Prompt:
Only the lines below from the one containing "You are a GUI agent. The screenshot is 375×1295." to the one containing "[Open Mini Basket] (732, 81)" should be repeated, both included and unchanged.

Data provided:
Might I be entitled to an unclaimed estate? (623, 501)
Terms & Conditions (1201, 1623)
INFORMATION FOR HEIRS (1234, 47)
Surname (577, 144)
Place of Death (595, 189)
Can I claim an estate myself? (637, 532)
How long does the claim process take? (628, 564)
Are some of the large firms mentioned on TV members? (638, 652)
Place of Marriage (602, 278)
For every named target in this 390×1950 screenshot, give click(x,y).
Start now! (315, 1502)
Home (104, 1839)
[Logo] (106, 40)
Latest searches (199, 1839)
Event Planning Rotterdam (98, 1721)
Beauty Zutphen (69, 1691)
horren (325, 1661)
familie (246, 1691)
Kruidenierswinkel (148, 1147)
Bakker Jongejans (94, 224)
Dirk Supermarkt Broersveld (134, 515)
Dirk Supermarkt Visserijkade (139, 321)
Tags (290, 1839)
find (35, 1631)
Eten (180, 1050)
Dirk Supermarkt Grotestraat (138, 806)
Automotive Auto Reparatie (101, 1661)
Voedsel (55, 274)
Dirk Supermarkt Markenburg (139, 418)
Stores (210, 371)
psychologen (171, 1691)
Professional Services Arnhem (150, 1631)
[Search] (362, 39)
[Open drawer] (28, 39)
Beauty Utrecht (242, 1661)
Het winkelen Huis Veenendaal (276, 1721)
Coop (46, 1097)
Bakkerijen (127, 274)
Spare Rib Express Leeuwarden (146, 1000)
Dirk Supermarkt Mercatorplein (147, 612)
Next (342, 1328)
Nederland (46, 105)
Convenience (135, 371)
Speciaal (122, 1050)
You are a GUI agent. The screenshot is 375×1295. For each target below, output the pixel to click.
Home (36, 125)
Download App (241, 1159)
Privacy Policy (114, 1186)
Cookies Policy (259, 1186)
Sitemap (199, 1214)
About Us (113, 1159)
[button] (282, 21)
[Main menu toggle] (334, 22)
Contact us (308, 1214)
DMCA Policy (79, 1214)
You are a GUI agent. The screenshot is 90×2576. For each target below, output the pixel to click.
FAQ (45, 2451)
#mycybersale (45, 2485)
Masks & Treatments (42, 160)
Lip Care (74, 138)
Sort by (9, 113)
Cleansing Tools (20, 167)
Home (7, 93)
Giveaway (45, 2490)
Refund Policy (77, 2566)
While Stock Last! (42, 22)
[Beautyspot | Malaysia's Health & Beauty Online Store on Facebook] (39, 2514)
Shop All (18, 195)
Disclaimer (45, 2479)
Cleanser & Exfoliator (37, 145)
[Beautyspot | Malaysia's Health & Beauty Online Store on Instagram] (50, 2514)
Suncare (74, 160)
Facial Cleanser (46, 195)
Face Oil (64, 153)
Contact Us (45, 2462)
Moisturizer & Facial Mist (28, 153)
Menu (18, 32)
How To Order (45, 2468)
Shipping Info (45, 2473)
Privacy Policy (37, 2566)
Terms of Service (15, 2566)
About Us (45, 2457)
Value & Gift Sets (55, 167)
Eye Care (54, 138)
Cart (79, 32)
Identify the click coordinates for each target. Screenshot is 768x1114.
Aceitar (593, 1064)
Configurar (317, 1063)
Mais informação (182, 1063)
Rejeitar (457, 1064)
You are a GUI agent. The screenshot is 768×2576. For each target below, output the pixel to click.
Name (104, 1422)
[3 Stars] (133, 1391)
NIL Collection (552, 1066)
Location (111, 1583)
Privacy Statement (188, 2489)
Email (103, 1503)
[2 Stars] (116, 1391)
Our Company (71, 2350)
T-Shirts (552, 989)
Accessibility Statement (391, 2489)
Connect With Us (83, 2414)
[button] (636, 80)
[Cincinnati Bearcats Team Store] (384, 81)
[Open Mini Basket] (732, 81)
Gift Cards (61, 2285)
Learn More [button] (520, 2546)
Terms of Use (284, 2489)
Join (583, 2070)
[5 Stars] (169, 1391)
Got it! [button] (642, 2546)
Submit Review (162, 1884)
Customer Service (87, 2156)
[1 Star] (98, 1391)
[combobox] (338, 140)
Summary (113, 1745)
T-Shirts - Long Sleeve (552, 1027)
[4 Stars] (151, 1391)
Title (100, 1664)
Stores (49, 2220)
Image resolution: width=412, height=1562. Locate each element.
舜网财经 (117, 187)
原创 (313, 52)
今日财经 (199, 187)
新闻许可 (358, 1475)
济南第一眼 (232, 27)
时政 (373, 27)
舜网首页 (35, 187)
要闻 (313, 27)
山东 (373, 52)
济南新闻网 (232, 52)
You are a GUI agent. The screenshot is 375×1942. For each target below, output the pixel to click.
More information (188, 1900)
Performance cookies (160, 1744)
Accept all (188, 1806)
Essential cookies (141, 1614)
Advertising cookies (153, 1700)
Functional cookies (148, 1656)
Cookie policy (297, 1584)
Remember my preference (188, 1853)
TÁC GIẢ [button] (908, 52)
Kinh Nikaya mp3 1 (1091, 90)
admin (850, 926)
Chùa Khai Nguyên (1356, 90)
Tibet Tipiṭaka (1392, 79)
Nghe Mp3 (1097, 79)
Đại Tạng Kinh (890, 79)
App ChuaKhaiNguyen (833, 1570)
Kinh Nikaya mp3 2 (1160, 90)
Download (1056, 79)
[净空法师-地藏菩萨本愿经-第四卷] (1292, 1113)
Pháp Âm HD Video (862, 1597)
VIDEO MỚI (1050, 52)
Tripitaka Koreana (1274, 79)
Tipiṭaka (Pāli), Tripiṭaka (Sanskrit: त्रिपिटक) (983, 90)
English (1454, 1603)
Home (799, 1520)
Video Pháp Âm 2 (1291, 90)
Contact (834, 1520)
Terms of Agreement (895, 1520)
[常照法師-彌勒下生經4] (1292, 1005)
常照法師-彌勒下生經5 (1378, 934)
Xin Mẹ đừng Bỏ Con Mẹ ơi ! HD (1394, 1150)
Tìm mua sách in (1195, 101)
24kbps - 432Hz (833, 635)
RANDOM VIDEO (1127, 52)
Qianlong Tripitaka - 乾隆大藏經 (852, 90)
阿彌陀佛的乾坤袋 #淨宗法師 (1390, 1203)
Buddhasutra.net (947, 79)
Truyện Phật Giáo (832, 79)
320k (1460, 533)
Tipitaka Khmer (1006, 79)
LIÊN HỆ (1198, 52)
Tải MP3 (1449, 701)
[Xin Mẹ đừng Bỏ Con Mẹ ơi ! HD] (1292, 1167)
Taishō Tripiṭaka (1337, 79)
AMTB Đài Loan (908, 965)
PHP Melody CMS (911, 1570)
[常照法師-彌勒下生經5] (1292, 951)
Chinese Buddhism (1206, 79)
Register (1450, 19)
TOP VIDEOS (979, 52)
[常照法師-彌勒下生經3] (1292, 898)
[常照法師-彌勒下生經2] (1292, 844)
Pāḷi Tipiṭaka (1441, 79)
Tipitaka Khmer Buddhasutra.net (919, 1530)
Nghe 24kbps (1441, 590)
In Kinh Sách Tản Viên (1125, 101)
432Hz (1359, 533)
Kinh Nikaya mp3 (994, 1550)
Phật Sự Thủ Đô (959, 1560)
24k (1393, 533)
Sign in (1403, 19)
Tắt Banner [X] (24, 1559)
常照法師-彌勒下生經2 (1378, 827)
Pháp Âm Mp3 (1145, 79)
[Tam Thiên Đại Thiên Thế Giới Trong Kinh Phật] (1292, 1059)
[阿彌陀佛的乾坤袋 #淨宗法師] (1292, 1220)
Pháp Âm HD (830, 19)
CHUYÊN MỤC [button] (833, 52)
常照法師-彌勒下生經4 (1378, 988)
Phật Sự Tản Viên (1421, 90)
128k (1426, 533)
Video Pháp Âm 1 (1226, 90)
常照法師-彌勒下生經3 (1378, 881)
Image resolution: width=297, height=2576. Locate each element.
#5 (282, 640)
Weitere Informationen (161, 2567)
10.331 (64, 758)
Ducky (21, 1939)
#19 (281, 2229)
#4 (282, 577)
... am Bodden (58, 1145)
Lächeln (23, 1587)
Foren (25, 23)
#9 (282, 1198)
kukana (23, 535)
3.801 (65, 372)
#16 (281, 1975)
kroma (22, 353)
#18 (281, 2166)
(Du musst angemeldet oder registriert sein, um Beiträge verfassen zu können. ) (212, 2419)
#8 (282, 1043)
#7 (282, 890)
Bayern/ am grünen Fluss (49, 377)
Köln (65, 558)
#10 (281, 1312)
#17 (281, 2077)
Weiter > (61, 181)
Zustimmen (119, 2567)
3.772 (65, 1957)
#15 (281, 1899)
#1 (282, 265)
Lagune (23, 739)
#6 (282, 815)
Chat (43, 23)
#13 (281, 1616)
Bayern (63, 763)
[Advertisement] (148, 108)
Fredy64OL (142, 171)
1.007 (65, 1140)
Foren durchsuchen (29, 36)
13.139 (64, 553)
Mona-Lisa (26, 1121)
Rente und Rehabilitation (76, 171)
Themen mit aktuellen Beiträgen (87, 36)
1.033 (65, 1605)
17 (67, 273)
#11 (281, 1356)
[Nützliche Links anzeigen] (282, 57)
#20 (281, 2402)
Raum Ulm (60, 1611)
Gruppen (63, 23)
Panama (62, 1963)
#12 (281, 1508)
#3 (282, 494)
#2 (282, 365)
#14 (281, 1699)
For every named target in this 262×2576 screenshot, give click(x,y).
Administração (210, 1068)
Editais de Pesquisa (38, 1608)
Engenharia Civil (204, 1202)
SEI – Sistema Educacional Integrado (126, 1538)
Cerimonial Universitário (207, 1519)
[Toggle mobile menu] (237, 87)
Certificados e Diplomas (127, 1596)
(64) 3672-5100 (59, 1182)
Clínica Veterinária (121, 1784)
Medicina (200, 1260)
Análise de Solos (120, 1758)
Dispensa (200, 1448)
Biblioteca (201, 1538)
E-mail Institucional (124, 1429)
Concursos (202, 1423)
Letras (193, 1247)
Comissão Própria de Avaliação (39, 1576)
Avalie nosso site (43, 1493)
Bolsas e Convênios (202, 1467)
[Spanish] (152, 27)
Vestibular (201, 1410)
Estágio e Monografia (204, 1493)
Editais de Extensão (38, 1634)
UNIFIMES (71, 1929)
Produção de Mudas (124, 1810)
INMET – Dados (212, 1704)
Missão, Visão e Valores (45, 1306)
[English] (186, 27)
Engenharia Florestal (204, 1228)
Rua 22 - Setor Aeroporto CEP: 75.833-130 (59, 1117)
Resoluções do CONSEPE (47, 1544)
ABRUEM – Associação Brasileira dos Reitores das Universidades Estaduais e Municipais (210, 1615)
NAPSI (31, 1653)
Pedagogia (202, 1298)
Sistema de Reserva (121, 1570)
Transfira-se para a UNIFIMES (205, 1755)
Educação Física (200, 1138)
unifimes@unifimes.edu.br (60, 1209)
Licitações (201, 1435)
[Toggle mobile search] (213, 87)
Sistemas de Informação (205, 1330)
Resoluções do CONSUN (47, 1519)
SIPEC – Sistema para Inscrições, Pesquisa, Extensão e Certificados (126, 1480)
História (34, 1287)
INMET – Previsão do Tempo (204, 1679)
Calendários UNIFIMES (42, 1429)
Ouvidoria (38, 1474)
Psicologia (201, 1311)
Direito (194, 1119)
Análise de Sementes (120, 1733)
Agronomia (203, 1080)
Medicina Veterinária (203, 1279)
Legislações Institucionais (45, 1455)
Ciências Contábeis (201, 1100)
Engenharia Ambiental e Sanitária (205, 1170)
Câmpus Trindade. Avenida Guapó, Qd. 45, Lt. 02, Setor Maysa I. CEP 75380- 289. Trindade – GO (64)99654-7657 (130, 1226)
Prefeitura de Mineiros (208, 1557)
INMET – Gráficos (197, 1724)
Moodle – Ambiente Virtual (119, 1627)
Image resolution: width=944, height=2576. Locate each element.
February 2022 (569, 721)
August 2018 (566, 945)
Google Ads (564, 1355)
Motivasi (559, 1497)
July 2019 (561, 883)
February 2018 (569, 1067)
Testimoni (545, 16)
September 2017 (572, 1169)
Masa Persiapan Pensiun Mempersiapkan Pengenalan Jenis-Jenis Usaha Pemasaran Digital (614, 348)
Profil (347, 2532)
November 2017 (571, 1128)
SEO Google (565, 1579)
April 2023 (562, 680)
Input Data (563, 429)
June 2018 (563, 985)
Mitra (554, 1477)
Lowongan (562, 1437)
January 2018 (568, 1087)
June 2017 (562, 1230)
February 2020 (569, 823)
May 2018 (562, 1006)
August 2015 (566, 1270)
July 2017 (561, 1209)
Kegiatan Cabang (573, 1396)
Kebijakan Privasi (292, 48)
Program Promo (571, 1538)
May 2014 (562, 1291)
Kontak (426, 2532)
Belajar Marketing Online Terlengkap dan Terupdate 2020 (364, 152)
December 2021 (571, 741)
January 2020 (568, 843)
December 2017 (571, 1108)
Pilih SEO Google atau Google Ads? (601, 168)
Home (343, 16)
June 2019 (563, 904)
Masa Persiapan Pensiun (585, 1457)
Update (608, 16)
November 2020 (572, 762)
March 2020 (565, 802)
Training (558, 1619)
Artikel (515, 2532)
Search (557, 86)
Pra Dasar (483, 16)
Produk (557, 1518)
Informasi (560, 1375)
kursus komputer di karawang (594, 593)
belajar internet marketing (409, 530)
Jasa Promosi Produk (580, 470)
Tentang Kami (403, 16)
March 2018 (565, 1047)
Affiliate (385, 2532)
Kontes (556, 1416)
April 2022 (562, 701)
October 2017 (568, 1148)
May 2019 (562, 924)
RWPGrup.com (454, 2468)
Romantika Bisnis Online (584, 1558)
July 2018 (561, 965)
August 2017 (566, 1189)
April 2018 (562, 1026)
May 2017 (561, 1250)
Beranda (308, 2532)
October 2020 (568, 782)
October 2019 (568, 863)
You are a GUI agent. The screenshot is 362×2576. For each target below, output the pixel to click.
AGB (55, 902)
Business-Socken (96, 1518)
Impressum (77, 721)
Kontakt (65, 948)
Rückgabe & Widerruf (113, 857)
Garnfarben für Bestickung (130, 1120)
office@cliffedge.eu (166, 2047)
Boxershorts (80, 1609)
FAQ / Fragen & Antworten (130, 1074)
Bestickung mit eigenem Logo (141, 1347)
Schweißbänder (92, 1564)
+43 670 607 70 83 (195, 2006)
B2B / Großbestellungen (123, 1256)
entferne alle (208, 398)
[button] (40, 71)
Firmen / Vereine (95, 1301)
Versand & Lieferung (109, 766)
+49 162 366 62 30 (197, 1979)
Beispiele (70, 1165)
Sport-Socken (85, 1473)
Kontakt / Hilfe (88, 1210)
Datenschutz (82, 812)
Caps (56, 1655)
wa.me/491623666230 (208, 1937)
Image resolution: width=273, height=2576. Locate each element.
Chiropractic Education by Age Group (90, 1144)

Answer:
You are a GUI agent. The screenshot is 375×1295. For each target below, output the pixel to click.
Home (36, 125)
Download App (241, 1159)
Privacy Policy (114, 1186)
Cookies Policy (259, 1186)
Sitemap (199, 1214)
About Us (113, 1159)
[button] (282, 21)
[Main menu toggle] (334, 22)
Contact us (308, 1214)
DMCA Policy (79, 1214)
You are a GUI agent. The screenshot is 90×2576. For each target below, output the pixel to click.
FAQ (45, 2451)
#mycybersale (45, 2485)
Masks & Treatments (42, 160)
Lip Care (74, 138)
Sort by (9, 113)
Cleansing Tools (20, 167)
Home (7, 93)
Giveaway (45, 2490)
Refund Policy (77, 2566)
While Stock Last! (42, 22)
[Beautyspot | Malaysia's Health & Beauty Online Store on Facebook] (39, 2514)
Shop All (18, 195)
Disclaimer (45, 2479)
Cleanser & Exfoliator (37, 145)
[Beautyspot | Malaysia's Health & Beauty Online Store on Instagram] (50, 2514)
Suncare (74, 160)
Facial Cleanser (46, 195)
Face Oil (64, 153)
Contact Us (45, 2462)
Moisturizer & Facial Mist (28, 153)
Menu (18, 32)
How To Order (45, 2468)
Shipping Info (45, 2473)
Privacy Policy (37, 2566)
Terms of Service (15, 2566)
About Us (45, 2457)
Value & Gift Sets (55, 167)
Eye Care (54, 138)
Cart (79, 32)
Identify the click coordinates for each target. Screenshot is 768x1114.
Aceitar (593, 1064)
Configurar (317, 1063)
Mais informação (182, 1063)
Rejeitar (457, 1064)
You are a GUI agent. The screenshot is 768×2576. For each target below, output the pixel to click.
Name (104, 1422)
[3 Stars] (133, 1391)
NIL Collection (552, 1066)
Location (111, 1583)
Privacy Statement (188, 2489)
Email (103, 1503)
[2 Stars] (116, 1391)
Our Company (71, 2350)
T-Shirts (552, 989)
Accessibility Statement (391, 2489)
Connect With Us (83, 2414)
[button] (636, 80)
[Cincinnati Bearcats Team Store] (384, 81)
[Open Mini Basket] (732, 81)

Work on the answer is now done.